==== Exercise data
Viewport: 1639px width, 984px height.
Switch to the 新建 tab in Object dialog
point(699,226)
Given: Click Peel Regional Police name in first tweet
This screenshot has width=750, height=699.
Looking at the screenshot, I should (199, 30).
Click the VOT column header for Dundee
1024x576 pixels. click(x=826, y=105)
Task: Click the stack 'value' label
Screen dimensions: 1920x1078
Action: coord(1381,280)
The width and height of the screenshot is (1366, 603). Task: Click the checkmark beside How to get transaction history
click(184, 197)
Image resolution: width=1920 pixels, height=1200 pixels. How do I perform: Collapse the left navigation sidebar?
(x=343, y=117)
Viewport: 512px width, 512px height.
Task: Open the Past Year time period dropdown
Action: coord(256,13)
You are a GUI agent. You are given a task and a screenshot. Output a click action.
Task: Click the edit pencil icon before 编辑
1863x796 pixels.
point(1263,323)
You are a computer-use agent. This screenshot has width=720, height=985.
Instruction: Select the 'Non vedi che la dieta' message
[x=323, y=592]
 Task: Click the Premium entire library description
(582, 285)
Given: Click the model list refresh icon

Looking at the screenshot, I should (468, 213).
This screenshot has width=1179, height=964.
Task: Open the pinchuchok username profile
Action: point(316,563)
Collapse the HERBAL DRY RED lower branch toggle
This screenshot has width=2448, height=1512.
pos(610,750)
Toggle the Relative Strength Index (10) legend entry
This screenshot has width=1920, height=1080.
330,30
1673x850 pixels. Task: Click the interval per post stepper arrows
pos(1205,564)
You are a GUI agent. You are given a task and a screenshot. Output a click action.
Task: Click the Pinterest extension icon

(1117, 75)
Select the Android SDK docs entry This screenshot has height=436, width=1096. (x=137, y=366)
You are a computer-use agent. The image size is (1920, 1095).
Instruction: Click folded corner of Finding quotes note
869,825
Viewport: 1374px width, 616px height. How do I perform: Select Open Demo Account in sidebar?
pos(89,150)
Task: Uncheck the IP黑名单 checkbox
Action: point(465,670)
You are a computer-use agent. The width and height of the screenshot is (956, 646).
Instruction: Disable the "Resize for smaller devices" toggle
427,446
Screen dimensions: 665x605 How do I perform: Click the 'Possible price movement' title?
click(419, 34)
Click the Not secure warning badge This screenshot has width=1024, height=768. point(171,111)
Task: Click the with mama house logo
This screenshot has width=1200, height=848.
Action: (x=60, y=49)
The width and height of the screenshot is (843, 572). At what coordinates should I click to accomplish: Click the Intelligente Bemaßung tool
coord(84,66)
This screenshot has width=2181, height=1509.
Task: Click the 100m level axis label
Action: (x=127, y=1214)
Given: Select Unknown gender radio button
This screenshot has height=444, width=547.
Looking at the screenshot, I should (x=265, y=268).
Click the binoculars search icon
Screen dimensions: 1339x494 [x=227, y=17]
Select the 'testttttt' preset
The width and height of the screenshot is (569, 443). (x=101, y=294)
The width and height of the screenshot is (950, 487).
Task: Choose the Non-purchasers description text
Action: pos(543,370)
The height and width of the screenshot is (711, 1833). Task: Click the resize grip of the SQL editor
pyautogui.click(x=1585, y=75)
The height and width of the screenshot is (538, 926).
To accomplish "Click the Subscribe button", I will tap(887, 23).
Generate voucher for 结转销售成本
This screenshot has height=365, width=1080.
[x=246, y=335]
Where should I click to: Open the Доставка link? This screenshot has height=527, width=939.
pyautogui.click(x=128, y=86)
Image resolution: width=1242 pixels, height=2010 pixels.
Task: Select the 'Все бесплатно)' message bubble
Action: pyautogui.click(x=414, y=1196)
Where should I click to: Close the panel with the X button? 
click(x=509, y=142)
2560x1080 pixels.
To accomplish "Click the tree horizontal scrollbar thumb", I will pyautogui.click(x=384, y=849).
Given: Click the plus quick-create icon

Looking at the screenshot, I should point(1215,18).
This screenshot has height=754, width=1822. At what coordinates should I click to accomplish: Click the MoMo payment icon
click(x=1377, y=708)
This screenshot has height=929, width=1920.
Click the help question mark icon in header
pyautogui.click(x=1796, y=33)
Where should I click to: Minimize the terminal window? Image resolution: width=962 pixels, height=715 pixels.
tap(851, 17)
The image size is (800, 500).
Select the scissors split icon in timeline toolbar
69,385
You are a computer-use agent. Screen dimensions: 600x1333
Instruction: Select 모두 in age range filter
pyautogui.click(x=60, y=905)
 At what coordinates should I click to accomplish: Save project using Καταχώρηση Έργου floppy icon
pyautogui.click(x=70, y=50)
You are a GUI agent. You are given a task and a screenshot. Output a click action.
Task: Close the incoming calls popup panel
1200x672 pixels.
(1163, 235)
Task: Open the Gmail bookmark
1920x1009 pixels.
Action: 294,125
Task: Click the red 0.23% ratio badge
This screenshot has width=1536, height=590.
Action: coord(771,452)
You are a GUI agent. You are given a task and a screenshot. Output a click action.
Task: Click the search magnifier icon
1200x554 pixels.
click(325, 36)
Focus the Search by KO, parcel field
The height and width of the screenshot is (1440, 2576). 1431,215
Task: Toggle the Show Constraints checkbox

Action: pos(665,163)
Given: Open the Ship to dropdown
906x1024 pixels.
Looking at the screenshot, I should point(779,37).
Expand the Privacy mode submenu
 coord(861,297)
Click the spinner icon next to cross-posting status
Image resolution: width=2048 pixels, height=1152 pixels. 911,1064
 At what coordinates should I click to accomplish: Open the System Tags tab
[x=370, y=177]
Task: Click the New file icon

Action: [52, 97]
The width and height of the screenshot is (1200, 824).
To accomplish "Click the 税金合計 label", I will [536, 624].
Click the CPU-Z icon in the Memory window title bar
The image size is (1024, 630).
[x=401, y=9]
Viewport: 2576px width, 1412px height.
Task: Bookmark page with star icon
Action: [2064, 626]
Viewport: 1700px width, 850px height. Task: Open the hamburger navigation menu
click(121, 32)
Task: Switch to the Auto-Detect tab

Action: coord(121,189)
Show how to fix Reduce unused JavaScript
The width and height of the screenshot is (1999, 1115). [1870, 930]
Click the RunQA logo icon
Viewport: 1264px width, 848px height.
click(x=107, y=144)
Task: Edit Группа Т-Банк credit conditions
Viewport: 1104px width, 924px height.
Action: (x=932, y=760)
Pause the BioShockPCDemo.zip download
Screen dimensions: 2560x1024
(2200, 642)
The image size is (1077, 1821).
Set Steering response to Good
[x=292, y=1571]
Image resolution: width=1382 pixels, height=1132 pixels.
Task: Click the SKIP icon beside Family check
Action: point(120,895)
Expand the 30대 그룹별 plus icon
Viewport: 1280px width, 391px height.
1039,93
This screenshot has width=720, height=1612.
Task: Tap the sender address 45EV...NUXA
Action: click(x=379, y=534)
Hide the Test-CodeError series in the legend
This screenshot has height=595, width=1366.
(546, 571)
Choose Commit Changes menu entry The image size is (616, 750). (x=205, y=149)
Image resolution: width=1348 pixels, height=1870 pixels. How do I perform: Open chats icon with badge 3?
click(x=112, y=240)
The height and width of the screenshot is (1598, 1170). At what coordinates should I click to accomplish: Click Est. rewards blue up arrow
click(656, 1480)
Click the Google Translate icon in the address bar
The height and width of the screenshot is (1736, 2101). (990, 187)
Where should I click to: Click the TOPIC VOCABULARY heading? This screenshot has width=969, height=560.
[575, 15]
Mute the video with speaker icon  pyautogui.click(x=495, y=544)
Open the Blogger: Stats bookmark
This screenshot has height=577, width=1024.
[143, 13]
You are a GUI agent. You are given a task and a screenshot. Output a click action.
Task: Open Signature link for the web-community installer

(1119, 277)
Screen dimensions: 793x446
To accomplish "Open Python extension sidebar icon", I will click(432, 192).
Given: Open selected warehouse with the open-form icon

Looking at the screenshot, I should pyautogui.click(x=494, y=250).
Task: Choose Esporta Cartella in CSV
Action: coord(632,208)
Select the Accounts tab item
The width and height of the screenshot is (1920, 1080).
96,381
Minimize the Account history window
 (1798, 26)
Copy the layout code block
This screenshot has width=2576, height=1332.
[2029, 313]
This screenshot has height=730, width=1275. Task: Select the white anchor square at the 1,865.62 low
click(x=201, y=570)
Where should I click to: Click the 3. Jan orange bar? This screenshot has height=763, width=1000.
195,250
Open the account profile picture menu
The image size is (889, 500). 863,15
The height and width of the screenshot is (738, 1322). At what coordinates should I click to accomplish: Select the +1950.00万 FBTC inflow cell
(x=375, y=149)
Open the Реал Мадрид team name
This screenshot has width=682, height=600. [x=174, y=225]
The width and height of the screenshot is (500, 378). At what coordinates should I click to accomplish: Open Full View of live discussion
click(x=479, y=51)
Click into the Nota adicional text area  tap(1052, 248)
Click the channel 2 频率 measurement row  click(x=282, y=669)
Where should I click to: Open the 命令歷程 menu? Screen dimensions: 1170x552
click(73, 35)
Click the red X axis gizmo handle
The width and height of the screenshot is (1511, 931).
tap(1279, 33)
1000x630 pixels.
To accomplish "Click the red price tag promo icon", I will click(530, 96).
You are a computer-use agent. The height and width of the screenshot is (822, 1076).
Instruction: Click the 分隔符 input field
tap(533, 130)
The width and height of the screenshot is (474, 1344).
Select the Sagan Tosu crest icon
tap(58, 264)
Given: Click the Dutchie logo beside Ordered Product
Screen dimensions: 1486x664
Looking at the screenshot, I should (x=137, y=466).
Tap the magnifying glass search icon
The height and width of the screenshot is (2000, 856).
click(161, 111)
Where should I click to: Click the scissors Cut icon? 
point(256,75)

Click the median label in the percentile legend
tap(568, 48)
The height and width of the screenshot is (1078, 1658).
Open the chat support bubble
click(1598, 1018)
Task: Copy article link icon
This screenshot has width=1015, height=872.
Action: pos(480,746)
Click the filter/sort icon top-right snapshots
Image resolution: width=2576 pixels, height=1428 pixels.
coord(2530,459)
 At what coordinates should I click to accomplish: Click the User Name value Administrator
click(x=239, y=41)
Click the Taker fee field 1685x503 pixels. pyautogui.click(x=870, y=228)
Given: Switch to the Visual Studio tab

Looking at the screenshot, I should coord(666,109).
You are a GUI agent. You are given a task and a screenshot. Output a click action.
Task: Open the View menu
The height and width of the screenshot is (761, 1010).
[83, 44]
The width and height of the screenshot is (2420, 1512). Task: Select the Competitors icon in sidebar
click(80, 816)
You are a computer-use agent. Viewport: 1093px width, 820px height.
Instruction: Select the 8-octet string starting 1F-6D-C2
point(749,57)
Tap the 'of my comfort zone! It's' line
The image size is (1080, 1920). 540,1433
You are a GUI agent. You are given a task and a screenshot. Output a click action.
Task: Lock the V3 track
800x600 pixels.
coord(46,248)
========
Challenge —
Copy out the lines from the one containing "At what coordinates should I click to accomplish: Open the" to the one containing "will [536, 624].", both included, and add -30 to every click coordinate in the answers.

The reply —
 At what coordinates should I click to accomplish: Open the System Tags tab
[x=340, y=147]
Task: Click the New file icon

Action: [22, 67]
The width and height of the screenshot is (1200, 824).
To accomplish "Click the 税金合計 label", I will [506, 594].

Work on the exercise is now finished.